(MATERIAL FOR THIS TASK begins)

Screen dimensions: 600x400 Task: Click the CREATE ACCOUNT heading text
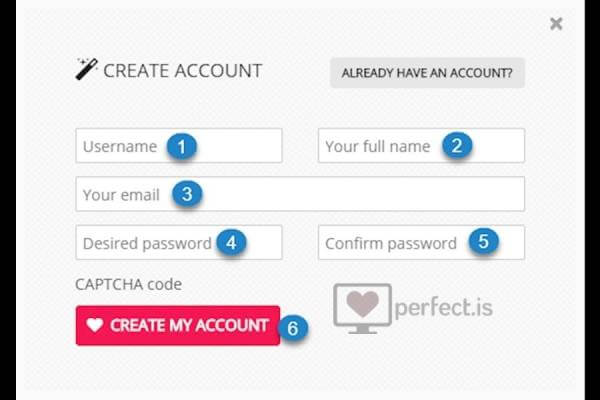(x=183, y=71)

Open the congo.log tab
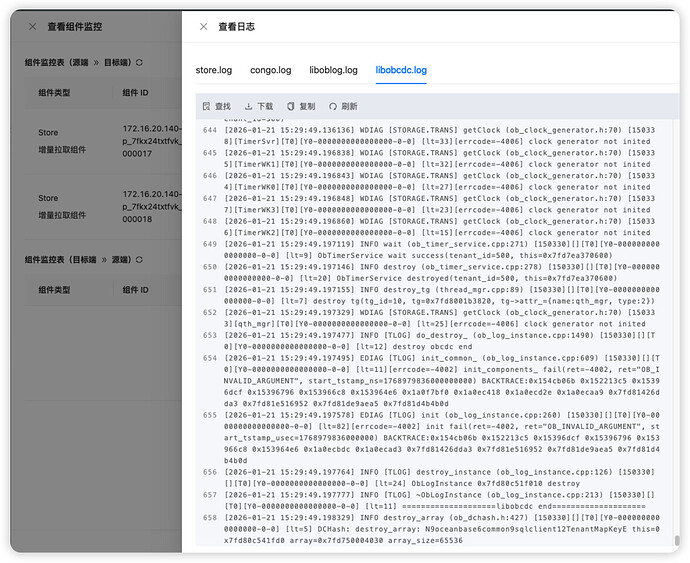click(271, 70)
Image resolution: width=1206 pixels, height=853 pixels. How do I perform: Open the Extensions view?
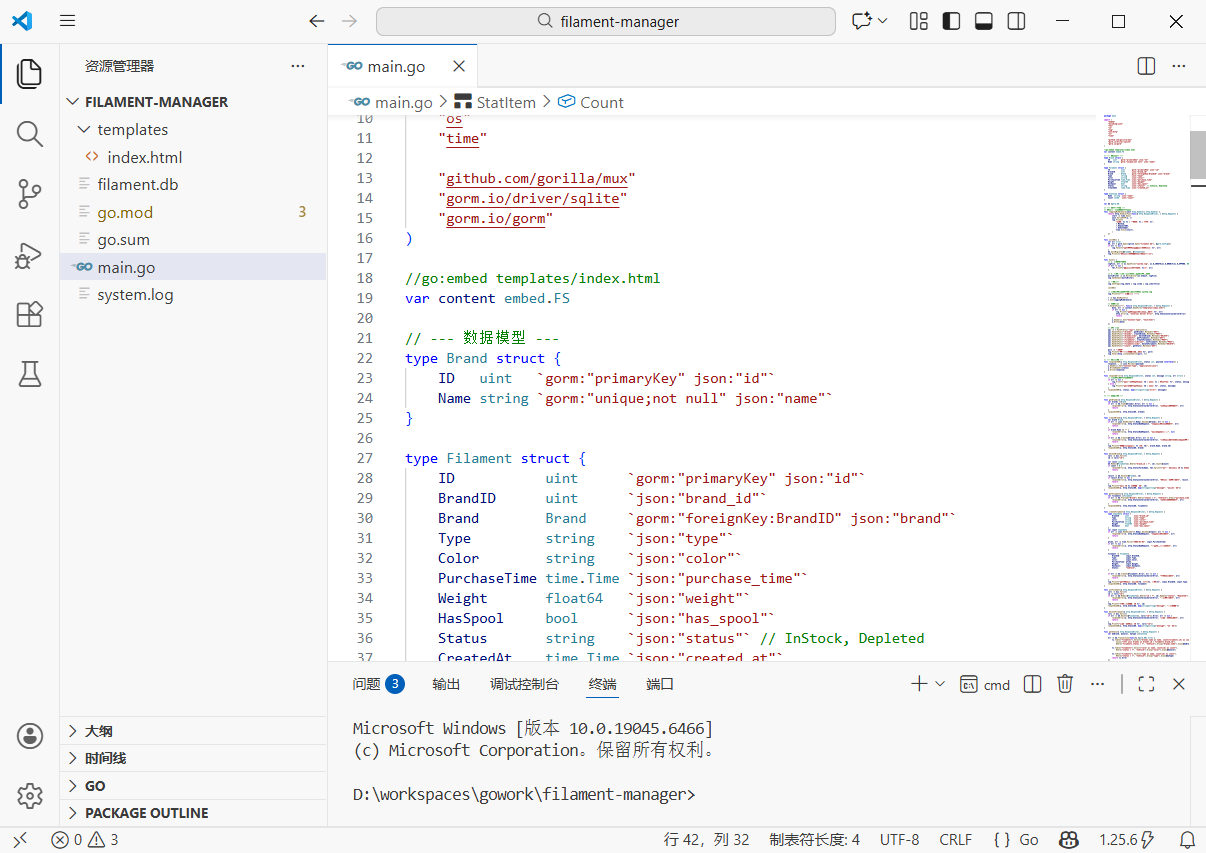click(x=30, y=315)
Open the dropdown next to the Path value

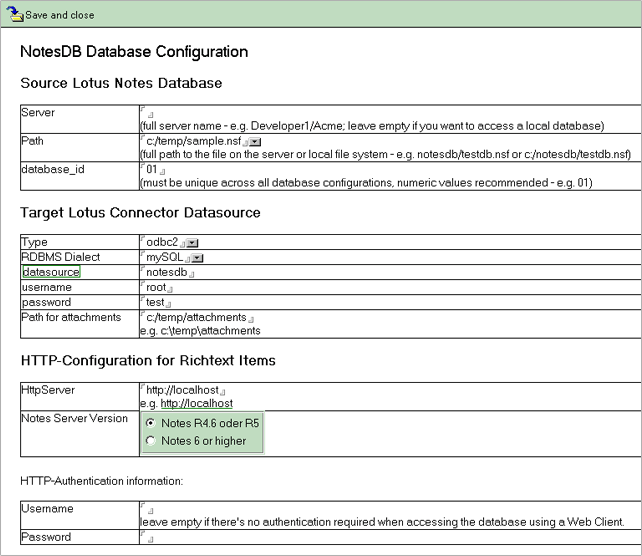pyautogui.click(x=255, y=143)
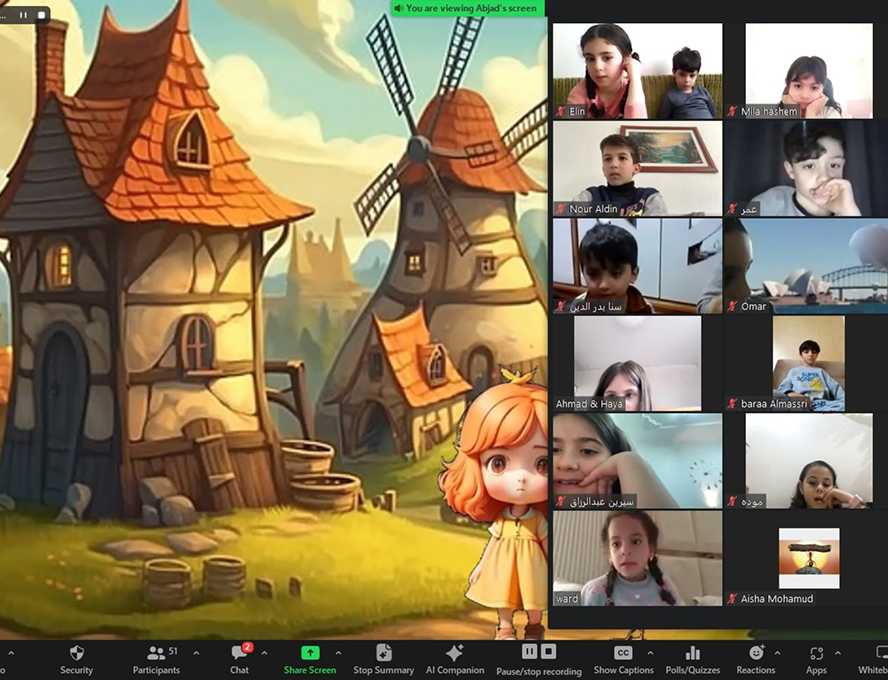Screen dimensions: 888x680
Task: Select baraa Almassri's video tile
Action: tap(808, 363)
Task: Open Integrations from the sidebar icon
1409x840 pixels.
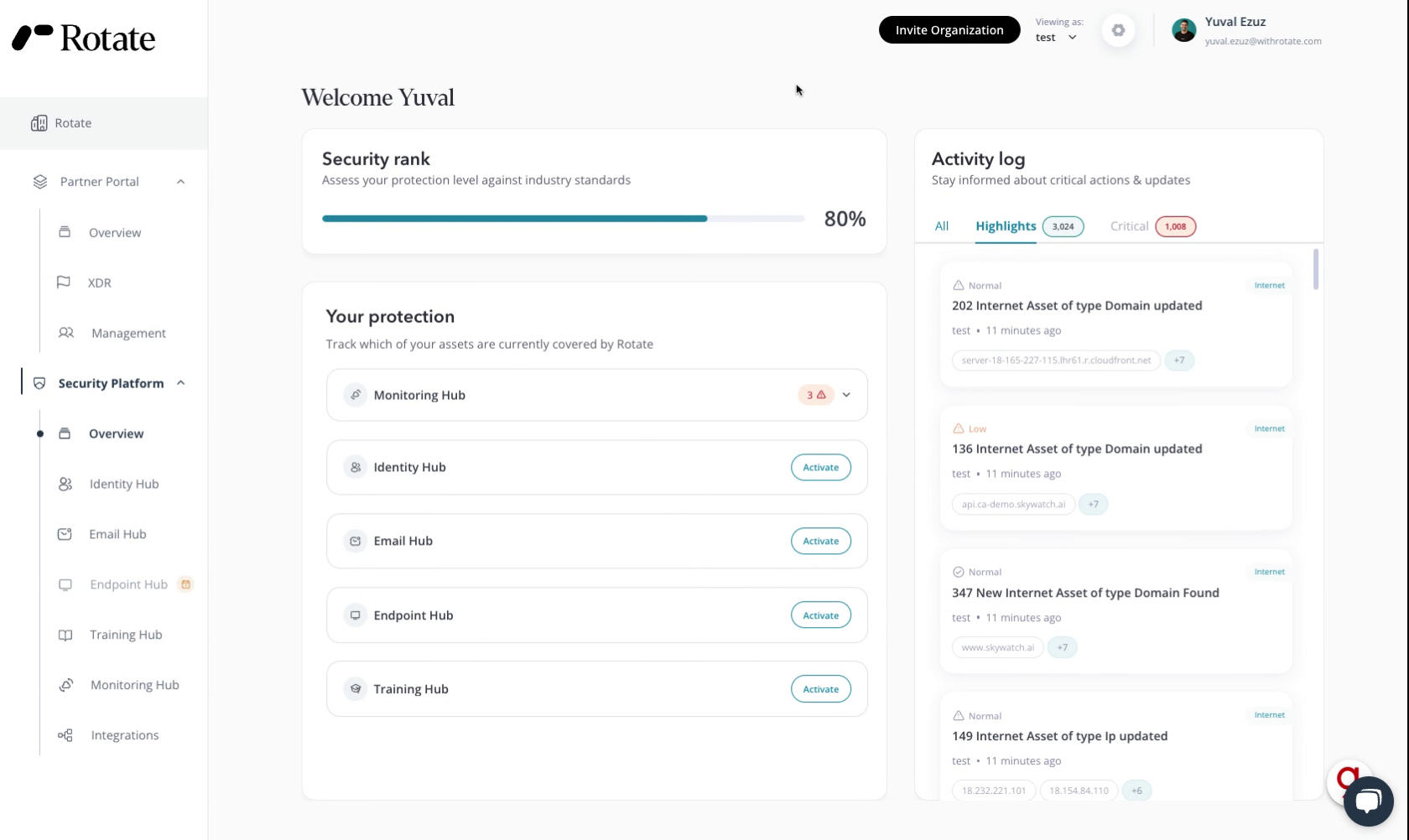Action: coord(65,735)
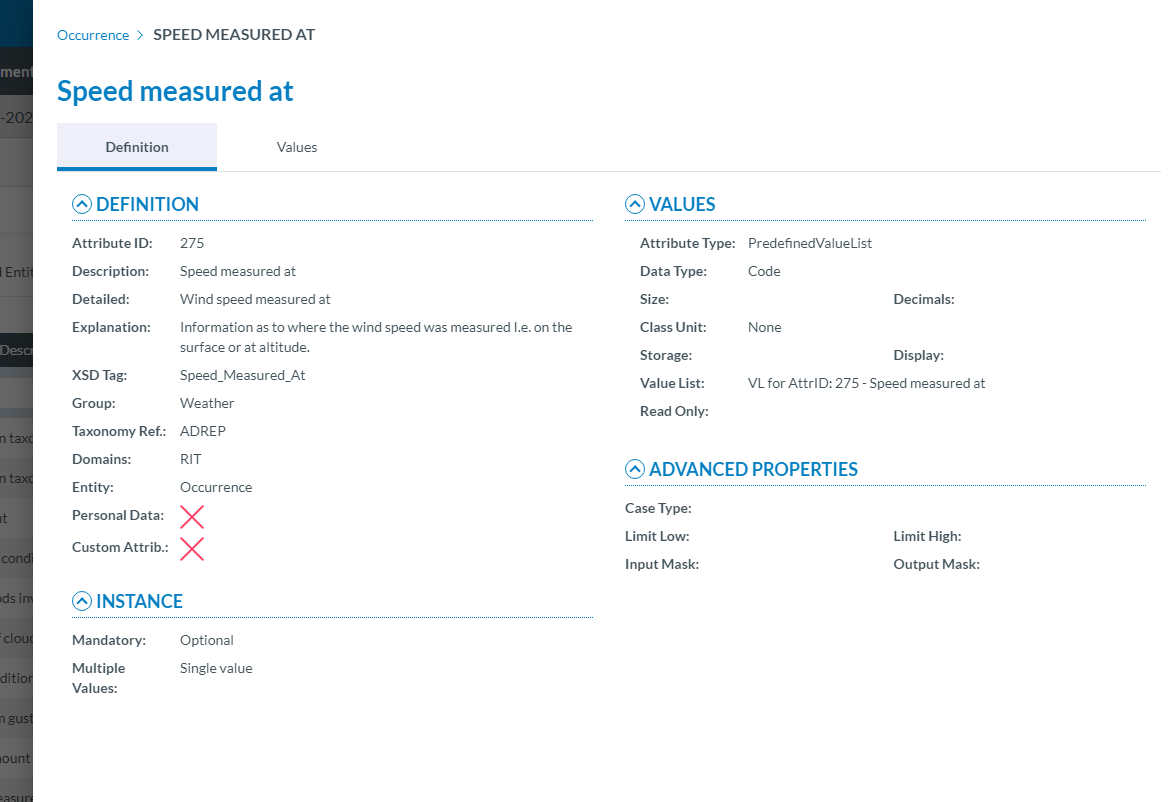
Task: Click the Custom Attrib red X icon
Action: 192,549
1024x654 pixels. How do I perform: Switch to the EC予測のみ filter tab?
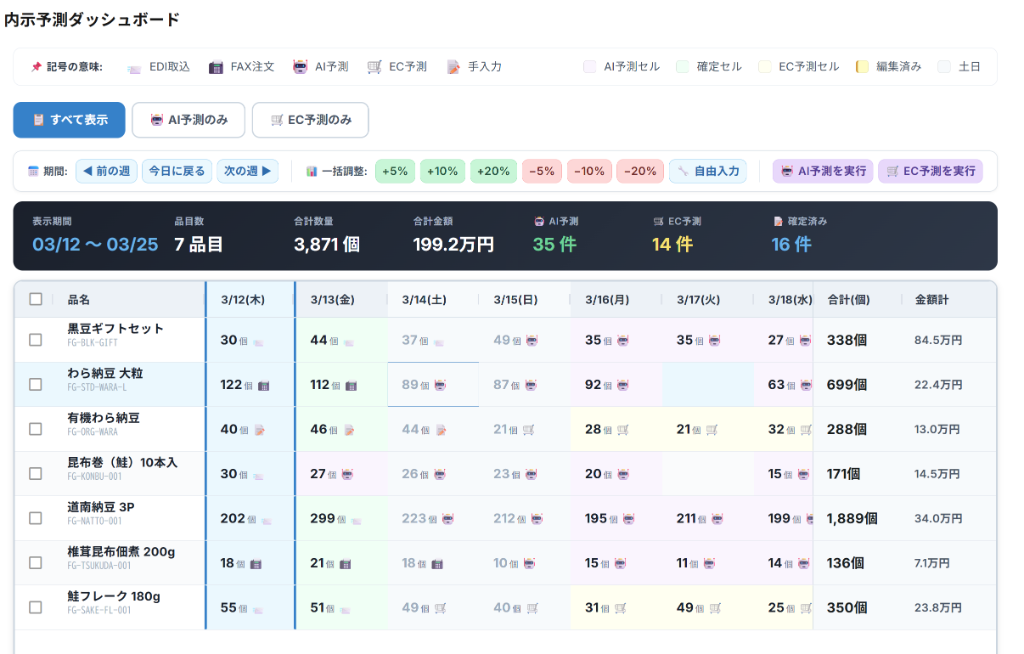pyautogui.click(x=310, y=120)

(MATERIAL FOR THIS TASK ends)

=== TASK TO CARRY OUT ===
Only the text of the records above, copied exactly, should be returned; the pictures stay out.

=== SOLUTION ===
Screen dimensions: 600x400 Task: Click the CREATE ACCOUNT heading text
(x=183, y=71)

Open the congo.log tab
click(271, 70)
Image resolution: width=1206 pixels, height=853 pixels. How do I perform: Open the Extensions view?
click(x=30, y=315)
Open the dropdown next to the Path value

pyautogui.click(x=255, y=143)
Screen dimensions: 888x680
Task: Select baraa Almassri's video tile
Action: tap(808, 363)
Task: Open Integrations from the sidebar icon
1409x840 pixels.
Action: coord(65,735)
Task: Click the Custom Attrib red X icon
Action: 192,549
1024x654 pixels. How do I perform: Switch to the EC予測のみ filter tab?
pyautogui.click(x=310, y=120)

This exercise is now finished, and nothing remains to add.